Un aspecto más que criticado, y aquí las dudas empiezan a ser más razonables, tiene que ver con el escepticismo sobre una buena formación inicial (Bolonia habla de grados, conformados por un año común para todas las carreras de un mismo área y tres años diferenciados, y de postgrados, o masteres) y la sospecha de que toda la carne se pondrá en el asador de los postgrados y los másteres, escenario donde entra en escena la empresa, con lo que casi sería obligatorio pasar por el aro, criba en la que el número de euros gana frente al de neuronas. Otra de las medidas a adoptar en 2010 es la creación de un espacio en el que, pese a la libertad que a priori tendrán los países adscritos al Plan a la hora de tomar determinadas decisiones, se intentará que los objetivos sean flexibles dependiendo de las necesidades económicas del momento. El I+D aplicado a los cerebros; la derrota definitiva de lo abstracto y de esas reflexiones que aparentemente no llevan a ninguna parte pero que a la postre abren las puertas a los avances en un momento previo a las grandes inversiones y planes de desarrollo.
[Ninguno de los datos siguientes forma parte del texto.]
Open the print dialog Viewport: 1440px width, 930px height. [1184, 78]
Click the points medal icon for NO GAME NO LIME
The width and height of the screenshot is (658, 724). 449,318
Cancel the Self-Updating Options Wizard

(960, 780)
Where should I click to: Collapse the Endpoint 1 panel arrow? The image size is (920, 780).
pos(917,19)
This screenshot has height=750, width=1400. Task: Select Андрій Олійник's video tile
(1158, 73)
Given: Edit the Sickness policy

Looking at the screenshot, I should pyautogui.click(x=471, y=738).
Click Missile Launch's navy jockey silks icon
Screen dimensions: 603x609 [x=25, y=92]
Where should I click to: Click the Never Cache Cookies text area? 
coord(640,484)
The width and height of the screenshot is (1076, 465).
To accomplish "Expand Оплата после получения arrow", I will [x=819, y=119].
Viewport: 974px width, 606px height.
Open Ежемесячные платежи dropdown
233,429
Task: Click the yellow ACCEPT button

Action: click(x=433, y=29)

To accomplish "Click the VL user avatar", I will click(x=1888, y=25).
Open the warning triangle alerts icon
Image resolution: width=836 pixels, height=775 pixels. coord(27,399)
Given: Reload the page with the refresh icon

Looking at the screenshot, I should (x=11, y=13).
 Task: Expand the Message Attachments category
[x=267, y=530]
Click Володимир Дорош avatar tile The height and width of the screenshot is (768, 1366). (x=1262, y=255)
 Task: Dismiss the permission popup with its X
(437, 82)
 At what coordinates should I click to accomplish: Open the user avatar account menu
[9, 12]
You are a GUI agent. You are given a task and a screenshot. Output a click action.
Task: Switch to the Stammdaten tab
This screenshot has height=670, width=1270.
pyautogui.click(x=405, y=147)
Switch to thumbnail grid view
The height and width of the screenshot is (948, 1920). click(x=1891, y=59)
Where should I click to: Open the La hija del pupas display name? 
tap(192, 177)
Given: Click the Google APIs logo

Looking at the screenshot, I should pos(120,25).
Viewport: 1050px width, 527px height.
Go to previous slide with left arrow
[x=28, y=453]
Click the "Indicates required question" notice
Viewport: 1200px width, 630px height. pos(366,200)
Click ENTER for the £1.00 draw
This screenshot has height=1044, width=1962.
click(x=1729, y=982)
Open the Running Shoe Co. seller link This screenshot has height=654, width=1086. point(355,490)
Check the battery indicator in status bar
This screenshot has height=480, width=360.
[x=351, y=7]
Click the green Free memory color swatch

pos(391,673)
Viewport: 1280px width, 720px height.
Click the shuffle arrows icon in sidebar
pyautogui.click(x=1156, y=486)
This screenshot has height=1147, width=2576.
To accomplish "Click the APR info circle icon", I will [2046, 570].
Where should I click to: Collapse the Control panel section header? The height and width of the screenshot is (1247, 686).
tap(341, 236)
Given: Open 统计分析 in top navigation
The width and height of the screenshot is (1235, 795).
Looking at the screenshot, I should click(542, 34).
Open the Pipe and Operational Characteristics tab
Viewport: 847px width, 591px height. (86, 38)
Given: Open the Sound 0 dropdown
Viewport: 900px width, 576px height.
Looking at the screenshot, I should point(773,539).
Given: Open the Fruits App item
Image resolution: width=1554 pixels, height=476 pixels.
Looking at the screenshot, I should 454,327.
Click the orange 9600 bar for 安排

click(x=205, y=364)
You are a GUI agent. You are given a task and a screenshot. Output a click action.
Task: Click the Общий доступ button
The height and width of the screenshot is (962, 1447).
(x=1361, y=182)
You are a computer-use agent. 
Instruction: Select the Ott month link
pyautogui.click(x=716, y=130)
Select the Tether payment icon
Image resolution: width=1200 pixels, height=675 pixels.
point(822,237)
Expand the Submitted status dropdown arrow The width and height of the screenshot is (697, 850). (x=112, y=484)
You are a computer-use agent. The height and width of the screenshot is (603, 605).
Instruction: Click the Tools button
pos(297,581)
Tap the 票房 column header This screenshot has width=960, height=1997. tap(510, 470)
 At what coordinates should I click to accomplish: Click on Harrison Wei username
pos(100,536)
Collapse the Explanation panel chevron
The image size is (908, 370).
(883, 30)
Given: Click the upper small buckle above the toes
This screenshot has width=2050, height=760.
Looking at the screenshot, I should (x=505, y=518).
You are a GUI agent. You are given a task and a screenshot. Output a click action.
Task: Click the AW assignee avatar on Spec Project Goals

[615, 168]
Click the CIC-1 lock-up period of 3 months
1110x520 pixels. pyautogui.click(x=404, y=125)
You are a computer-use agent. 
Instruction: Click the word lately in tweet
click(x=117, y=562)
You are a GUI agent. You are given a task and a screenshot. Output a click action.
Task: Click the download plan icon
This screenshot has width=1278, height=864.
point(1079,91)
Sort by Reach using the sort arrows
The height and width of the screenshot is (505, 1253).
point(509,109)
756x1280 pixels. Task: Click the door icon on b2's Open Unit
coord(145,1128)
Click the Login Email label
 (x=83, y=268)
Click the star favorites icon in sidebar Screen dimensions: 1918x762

Quizá el mejor punto a favor de Bolonia sea la puesta en marcha de debates en un espacio común, la libertad absoluta en los movimientos de los estudiantes, los profesores; y un marco que favorezca los escenarios multidisciplinares en los que las ideas nazcan de muy diversos puntos para ponerse de acuerdo –o no- posteriormente. Es verdad que el mercantilismo ha llegado a todas partes, la Universidad no iba a ser menos. La clave, difícil pero no imposible, será extraerle lo mejor y mezclarlo con aportaciones que velen por el progreso, no sólo de la economía, sino de las conciencias y del saber. Ése es el reto de Gabilondo.